BostonUrbEx wrote:Torch the diesels.
MNRR M2s built in the 1970s have a 12-month MDBF equivalent to the highest MDBF the 4-year-old MBTA HSP46s have ever seen, and the rest of the MBTA fleet fails more than twice as often. The M2s YTD MDBF exceeds 63k miles. The new M8s have MDBFs of 215k miles for both 12-month and YTD average.
While comparing vehicles of similar age, you aren't comparing the whole propulsion system. With a diesel, the entire propulsion system is self-contained. The diesel generates its own electricity, so when something goes wrong with the engine's ability to go, it is blamed on the engine. However, with electric units the power has to be picked up from somewhere outside the unit. When the source of traction power fails in an electrified system, it is treated as an infrastructure failure and not an engine failure. While I agree this is the right way to present it, in order to compare the performance of a conventional railroad and an electrified railroad properly you have to include delays caused by the failure of the electric infrastructure.

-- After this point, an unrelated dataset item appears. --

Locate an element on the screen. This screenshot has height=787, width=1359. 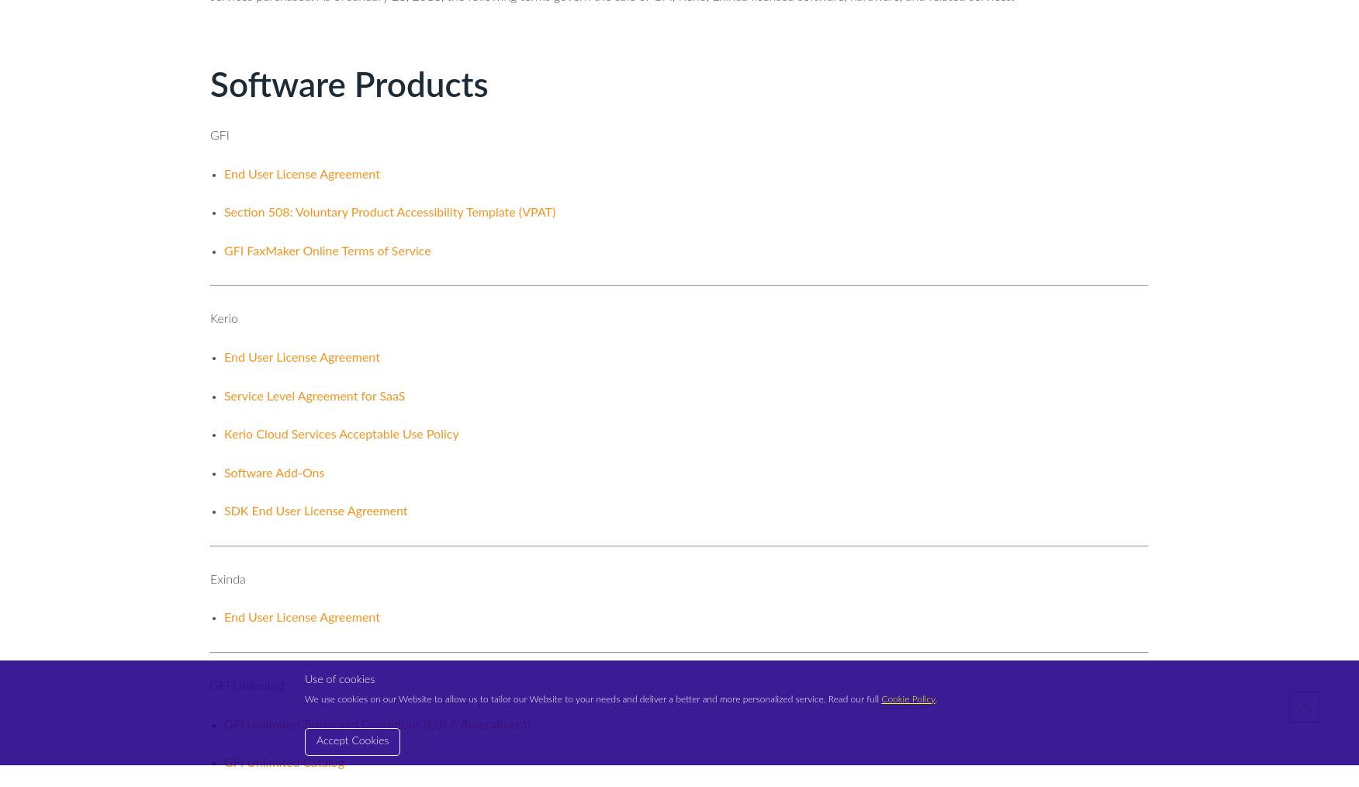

MDBF plus power issues has to be considered when comparing electrics to diesels, because ultimately it's about what the passenger experiences in on-time performance. You're only telling half the story when speaking about the equipment. Yesterday, probably the busiest travel day of the year on the Northeast Corridor, was
ground to a halt because of plastic wrap caught up in the wires. None of these delays would be blamed on the locomotives and affect the MDBF. But none of them would have occurred if the wires didn't exist.
So there's more to it than just comparing MDBF.